# Using Postgres to Create a Table to Record Information on Storms

In [1]:
"""Loading packages, connecting to the server and creating the database"""

import psycopg2
import io
from urllib import request
import csv

conn = psycopg2.connect(dbname="costa", user="costa")
cur = conn.cursor()
conn.autocommit = True
cur.execute('DROP DATABASE IF EXISTS storm')
cur.execute('CREATE DATABASE storm OWNER costa')

In [2]:
'''Setting up a group to modify to the database along with one user, e.g. people involved in production'''

#cur.execute('DROP GROUP IF EXISTS data_production')
#cur.execute('DROP USER IF EXISTS member_1')
#cur.execute('''
#CREATE GROUP data_production NOLOGIN;
#REVOKE ALL ON storm_data FROM data_production;
#GRANT SELECT, INSERT, UPDATE ON storm_data to data_production;
#CREATE USER member_1 IN GROUP data_production
#''')

In [3]:
'''Setting up a group to read the table only along with one user, e.g. analysts'''

#cur.execute('DROP GROUP IF EXISTS analysts')
#cur.execute('DROP USER IF EXISTS analyst_1')
#cur.execute('''
#CREATE GROUP analysts NOLOGIN;
#REVOKE ALL ON storm_data FROM analysts;
#GRANT SELECT ON storm_data to analysts;
#CREATE USER analyst_1 IN GROUP analysts
#''')

In [17]:
"""Creating the table and schema guided by inspecting the input data"""
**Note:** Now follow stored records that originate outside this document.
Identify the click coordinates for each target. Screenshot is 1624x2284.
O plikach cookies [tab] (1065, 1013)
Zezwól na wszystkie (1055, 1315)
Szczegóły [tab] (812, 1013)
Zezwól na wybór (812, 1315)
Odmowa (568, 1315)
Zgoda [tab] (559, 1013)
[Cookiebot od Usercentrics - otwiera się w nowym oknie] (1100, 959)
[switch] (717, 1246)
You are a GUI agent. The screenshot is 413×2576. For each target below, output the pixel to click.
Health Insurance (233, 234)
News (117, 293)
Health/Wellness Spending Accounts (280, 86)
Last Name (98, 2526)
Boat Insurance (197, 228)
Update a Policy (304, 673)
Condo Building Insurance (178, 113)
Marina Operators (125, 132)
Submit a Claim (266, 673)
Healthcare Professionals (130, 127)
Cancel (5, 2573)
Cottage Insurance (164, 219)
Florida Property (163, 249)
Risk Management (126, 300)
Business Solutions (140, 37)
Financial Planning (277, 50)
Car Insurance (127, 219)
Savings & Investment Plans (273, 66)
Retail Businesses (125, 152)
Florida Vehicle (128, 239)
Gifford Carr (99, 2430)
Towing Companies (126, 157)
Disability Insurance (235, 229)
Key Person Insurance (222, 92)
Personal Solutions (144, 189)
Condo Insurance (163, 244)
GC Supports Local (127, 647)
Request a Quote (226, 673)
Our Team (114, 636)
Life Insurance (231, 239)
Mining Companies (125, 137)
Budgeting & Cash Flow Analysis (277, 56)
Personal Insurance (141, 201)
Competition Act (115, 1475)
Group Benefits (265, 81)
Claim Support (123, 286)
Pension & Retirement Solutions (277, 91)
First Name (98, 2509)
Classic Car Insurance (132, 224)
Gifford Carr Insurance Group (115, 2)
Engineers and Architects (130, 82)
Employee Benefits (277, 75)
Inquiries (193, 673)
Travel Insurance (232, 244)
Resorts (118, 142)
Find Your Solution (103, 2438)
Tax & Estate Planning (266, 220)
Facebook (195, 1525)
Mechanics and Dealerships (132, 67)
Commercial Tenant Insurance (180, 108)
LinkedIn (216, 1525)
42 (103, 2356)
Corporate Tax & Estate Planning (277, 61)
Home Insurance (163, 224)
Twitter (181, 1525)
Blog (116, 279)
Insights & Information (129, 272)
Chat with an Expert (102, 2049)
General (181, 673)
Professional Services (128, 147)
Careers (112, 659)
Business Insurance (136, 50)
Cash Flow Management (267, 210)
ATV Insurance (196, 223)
conn = psycopg2.connect(dbname="storm", user="costa")
cur = conn.cursor()
conn.autocommit = True
cur.execute('DROP TABLE IF EXISTS storm_data')
cur.execute('''
CREATE TABLE storm_data(
fid VARCHAR(32),
datetime TIMESTAMP WITH TIME ZONE,
btid INTEGER,
name TEXT,
lat DECIMAL(3,1),
long DECIMAL(4,1),
wind_kts INTEGER,
pressure INTEGER,
cat VARCHAR(2),
basin VARCHAR(15),
shape_length DECIMAL(8,6)
)
''')

# verifying table schema
cur.execute('SELECT * FROM storm_data LIMIT 0')
print(cur.description)

(Column(name='fid', type_code=1043, display_size=None, internal_size=32, precision=None, scale=None, null_ok=None), Column(name='datetime_utc', type_code=1114, display_size=None, internal_size=8, precision=None, scale=None, null_ok=None), Column(name='btid', type_code=23, display_size=None, internal_size=4, precision=None, scale=None, null_ok=None), Column(name='name', type_code=25, display_size=None, internal_size=-1, precision=None, scale=None, null_ok=None), Column(name='lat', type_code=1700, display_size=None, internal_size=3, precision=3, scale=1, null_ok=None), Column(name='long', type_code=1700, display_size=None, internal_size=4, precision=4, scale=1, null_ok=None), Column(name='wind_kts', type_code=23, display_size=None, internal_size=4, precision=None, scale=None, null_ok=None), Column(name='pressure', type_code=23, display_size=None, internal_size=4, precision=None, scale=None, null_ok=None), Column(name='cat', type_code=1043, display_size=None, internal_size=2, precision=No

In [18]:
"""Inserting the data into the table"""

with request.urlopen('https://dq-content.s3.amazonaws.com/251/storm_data.csv') as response:
    next(response)
    reader = csv.reader(io.TextIOWrapper(response))
    for row in reader:
        later_elements = row[5:]
        first_element = row[0]
        # formatting the input data for the timestamp datatype
        datetime = row[1] + "-" + row[2] + "-" + row[3] + " " + row[4][:2] + ":" + row[4][2:4] + " " + row[4][-1]
        # putting all the data together in the order of the schema (to allow for fast and efficient addition of data 
        # in the future)
        updated_row = [first_element] + [datetime] + later_elements
        cur.execute("INSERT INTO storm_data VALUES (%s, %s, %s, %s, %s, %s, %s, %s, %s, %s, %s)", updated_row) 

In [21]:
"""Adding additional data to the table"""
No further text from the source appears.